**Data entries**
-------
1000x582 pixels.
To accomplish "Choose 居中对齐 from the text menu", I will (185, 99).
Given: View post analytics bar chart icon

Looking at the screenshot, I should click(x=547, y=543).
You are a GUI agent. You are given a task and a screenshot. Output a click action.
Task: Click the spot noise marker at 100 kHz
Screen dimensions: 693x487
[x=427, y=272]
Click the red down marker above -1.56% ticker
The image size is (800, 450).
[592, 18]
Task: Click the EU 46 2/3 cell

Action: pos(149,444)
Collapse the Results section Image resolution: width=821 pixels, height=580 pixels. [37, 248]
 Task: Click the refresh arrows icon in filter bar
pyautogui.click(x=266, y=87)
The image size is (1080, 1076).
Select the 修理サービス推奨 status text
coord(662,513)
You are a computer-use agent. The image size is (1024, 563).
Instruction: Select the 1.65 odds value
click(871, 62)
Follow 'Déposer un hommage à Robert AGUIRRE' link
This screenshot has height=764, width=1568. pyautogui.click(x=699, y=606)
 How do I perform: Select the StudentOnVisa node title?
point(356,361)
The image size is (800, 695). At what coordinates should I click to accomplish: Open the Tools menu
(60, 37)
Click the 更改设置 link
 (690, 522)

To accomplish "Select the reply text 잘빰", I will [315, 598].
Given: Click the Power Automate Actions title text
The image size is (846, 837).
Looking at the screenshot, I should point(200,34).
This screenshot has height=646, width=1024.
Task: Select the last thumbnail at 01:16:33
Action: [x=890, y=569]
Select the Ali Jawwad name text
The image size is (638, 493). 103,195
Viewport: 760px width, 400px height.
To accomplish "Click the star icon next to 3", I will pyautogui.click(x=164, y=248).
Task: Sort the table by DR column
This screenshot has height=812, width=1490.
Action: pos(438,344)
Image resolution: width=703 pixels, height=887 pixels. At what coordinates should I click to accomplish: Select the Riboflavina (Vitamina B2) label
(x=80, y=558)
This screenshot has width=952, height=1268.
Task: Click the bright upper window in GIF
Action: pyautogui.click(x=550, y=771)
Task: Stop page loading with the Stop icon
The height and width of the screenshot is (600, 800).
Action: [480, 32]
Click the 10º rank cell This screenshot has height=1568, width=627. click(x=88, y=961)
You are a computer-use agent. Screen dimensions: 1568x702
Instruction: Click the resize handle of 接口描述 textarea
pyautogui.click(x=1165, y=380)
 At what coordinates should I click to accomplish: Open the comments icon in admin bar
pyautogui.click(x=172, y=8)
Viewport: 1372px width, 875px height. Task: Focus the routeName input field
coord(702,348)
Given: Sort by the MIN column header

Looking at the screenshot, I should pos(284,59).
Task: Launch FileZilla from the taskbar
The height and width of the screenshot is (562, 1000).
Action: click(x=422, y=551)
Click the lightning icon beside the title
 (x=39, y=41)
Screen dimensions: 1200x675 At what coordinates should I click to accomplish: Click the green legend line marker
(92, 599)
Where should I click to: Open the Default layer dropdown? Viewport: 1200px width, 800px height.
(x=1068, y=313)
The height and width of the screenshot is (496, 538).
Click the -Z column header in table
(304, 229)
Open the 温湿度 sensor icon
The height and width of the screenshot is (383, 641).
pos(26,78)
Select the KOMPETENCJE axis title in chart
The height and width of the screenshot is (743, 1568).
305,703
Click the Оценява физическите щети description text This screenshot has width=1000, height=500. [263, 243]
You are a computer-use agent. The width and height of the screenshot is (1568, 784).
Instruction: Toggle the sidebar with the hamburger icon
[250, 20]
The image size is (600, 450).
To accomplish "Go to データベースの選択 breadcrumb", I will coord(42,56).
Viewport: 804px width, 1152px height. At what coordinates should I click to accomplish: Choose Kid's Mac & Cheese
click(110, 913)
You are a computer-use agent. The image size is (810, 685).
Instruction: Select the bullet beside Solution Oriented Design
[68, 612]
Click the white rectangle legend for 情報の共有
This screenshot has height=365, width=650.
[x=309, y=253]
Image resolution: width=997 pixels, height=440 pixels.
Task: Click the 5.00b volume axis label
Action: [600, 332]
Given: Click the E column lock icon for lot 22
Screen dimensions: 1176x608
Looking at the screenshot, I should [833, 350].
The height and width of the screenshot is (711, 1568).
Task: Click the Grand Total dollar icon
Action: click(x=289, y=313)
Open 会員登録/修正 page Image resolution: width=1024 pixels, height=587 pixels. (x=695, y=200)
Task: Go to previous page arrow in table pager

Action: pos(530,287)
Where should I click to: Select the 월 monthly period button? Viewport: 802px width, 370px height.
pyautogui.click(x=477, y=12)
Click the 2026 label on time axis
-------
All records are to be printed again, exactly and completely.

**SOLUTION FOR THIS EXERCISE**
1000x582 pixels.
To accomplish "Choose 居中对齐 from the text menu", I will (185, 99).
Given: View post analytics bar chart icon

Looking at the screenshot, I should click(x=547, y=543).
You are a GUI agent. You are given a task and a screenshot. Output a click action.
Task: Click the spot noise marker at 100 kHz
Screen dimensions: 693x487
[x=427, y=272]
Click the red down marker above -1.56% ticker
The image size is (800, 450).
[592, 18]
Task: Click the EU 46 2/3 cell

Action: pos(149,444)
Collapse the Results section Image resolution: width=821 pixels, height=580 pixels. [37, 248]
 Task: Click the refresh arrows icon in filter bar
pyautogui.click(x=266, y=87)
The image size is (1080, 1076).
Select the 修理サービス推奨 status text
coord(662,513)
You are a computer-use agent. The image size is (1024, 563).
Instruction: Select the 1.65 odds value
click(871, 62)
Follow 'Déposer un hommage à Robert AGUIRRE' link
This screenshot has height=764, width=1568. pyautogui.click(x=699, y=606)
 How do I perform: Select the StudentOnVisa node title?
point(356,361)
The image size is (800, 695). At what coordinates should I click to accomplish: Open the Tools menu
(60, 37)
Click the 更改设置 link
 (690, 522)

To accomplish "Select the reply text 잘빰", I will [315, 598].
Given: Click the Power Automate Actions title text
The image size is (846, 837).
Looking at the screenshot, I should point(200,34).
This screenshot has height=646, width=1024.
Task: Select the last thumbnail at 01:16:33
Action: [x=890, y=569]
Select the Ali Jawwad name text
The image size is (638, 493). 103,195
Viewport: 760px width, 400px height.
To accomplish "Click the star icon next to 3", I will pyautogui.click(x=164, y=248).
Task: Sort the table by DR column
This screenshot has height=812, width=1490.
Action: pos(438,344)
Image resolution: width=703 pixels, height=887 pixels. At what coordinates should I click to accomplish: Select the Riboflavina (Vitamina B2) label
(x=80, y=558)
This screenshot has width=952, height=1268.
Task: Click the bright upper window in GIF
Action: pyautogui.click(x=550, y=771)
Task: Stop page loading with the Stop icon
The height and width of the screenshot is (600, 800).
Action: [480, 32]
Click the 10º rank cell This screenshot has height=1568, width=627. click(x=88, y=961)
You are a computer-use agent. Screen dimensions: 1568x702
Instruction: Click the resize handle of 接口描述 textarea
pyautogui.click(x=1165, y=380)
 At what coordinates should I click to accomplish: Open the comments icon in admin bar
pyautogui.click(x=172, y=8)
Viewport: 1372px width, 875px height. Task: Focus the routeName input field
coord(702,348)
Given: Sort by the MIN column header

Looking at the screenshot, I should pos(284,59).
Task: Launch FileZilla from the taskbar
The height and width of the screenshot is (562, 1000).
Action: click(x=422, y=551)
Click the lightning icon beside the title
 (x=39, y=41)
Screen dimensions: 1200x675 At what coordinates should I click to accomplish: Click the green legend line marker
(92, 599)
Where should I click to: Open the Default layer dropdown? Viewport: 1200px width, 800px height.
(x=1068, y=313)
The height and width of the screenshot is (496, 538).
Click the -Z column header in table
(304, 229)
Open the 温湿度 sensor icon
The height and width of the screenshot is (383, 641).
pos(26,78)
Select the KOMPETENCJE axis title in chart
The height and width of the screenshot is (743, 1568).
305,703
Click the Оценява физическите щети description text This screenshot has width=1000, height=500. [263, 243]
You are a computer-use agent. The width and height of the screenshot is (1568, 784).
Instruction: Toggle the sidebar with the hamburger icon
[250, 20]
The image size is (600, 450).
To accomplish "Go to データベースの選択 breadcrumb", I will coord(42,56).
Viewport: 804px width, 1152px height. At what coordinates should I click to accomplish: Choose Kid's Mac & Cheese
click(110, 913)
You are a computer-use agent. The image size is (810, 685).
Instruction: Select the bullet beside Solution Oriented Design
[68, 612]
Click the white rectangle legend for 情報の共有
This screenshot has height=365, width=650.
[x=309, y=253]
Image resolution: width=997 pixels, height=440 pixels.
Task: Click the 5.00b volume axis label
Action: [600, 332]
Given: Click the E column lock icon for lot 22
Screen dimensions: 1176x608
Looking at the screenshot, I should [833, 350].
The height and width of the screenshot is (711, 1568).
Task: Click the Grand Total dollar icon
Action: click(x=289, y=313)
Open 会員登録/修正 page Image resolution: width=1024 pixels, height=587 pixels. (x=695, y=200)
Task: Go to previous page arrow in table pager

Action: pos(530,287)
Where should I click to: Select the 월 monthly period button? Viewport: 802px width, 370px height.
pyautogui.click(x=477, y=12)
Click the 2026 label on time axis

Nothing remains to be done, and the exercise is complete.